First of all, the paper industry is one of the major contributors to forest growth. This happens through managing its own plantations or through providing a market for by-products of the wood industry. In Europe pulp and paper mills use wood coming mostly from thinnings and by-products of the saw mills, while the noble part of the tree is used for furniture or construction. They contribute to a management of the forests that is economically viable and guarantees supply for the long term, or in other words, a sustainable management. Any evidence? While paper production in Europe has multiplied by four in the last 50 years, forests have grown by 30 percent and keep growing at a rate of 2-3 percent per year.

 

This is critically important as forests play a big role in combating the effect of climate change. Growing forests absorb carbon dioxide from the atmosphere and convert it into carbohydrates by means of the process known as photosynthesis. The world’s forests therefore have the unique ability to absorb carbon dioxide from the atmosphere and to store it – both in the growing forest and in the timber and paper products that come from the forest. The more the forest grows and the more we use products from the forest, the better it is for the climate.

 

Secondly, paper production processes have become dramatically more energy efficient over recent years.

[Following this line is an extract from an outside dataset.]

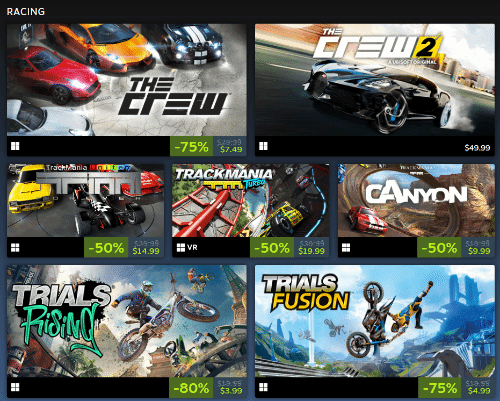
Task: Click Windows icon under Canyon
Action: [346, 248]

Today European mills are on average 53 percent energy self sufficient, meaning that more than half of the energy consumed on site comes from biomass or by-products of the pulp making process. As an example, our Saillat mill in France is 85 percent energy self-sufficient which translates into a CO2 emissions of 112 kg/ton of paper, among the lowest in the world.

 

Thirdly, paper manufacturers are endeavouring to be more transparent and complete in their environmental communication. More and more implement a process of life-cycle assessment of their products, evaluating the entire value chain end to end, identifying the best opportunities to reduce environmental footprint and providing a common platform for discussions with customers and other stakeholders. This includes reducing existing carbon emissions, improving energy generation and ensuring that all of the wood fibres come from trees that were responsibly harvested.

 

Our mill in Saillat is in the process of finalising its carbon footprint calculation using the ADEME (Agence de l’Environnement et de la Maîtrise de l’Energie) methodology. The calculation will take into account the on-site emissions for manufacturing pulp and paper, the purchased electricity, the purchased fuel, such as fuel used by trucks between paper mill and finishing plant, the manufacturing and transport of raw materials (chemicals and packaging), the wood harvesting and transport to the mill, the mill installations (paper machine and buildings), the waste and effluents, the transportation of mill employees and the transportation of finished goods from mill to customers. This is the prolongation of our long-term environmental commitment.

 

The wood and paper industry is probably the only large-scale industrial system which is genuinely capable of satisfying future requirements with respect to sustainable development. When operated responsibly as is the case in Europe, it uses a renewable raw material, ecologically adapted forest management techniques and constantly improving processes, making it a virtuous player in the carbon cycle. It is up to each of us to use this great product just as responsibly.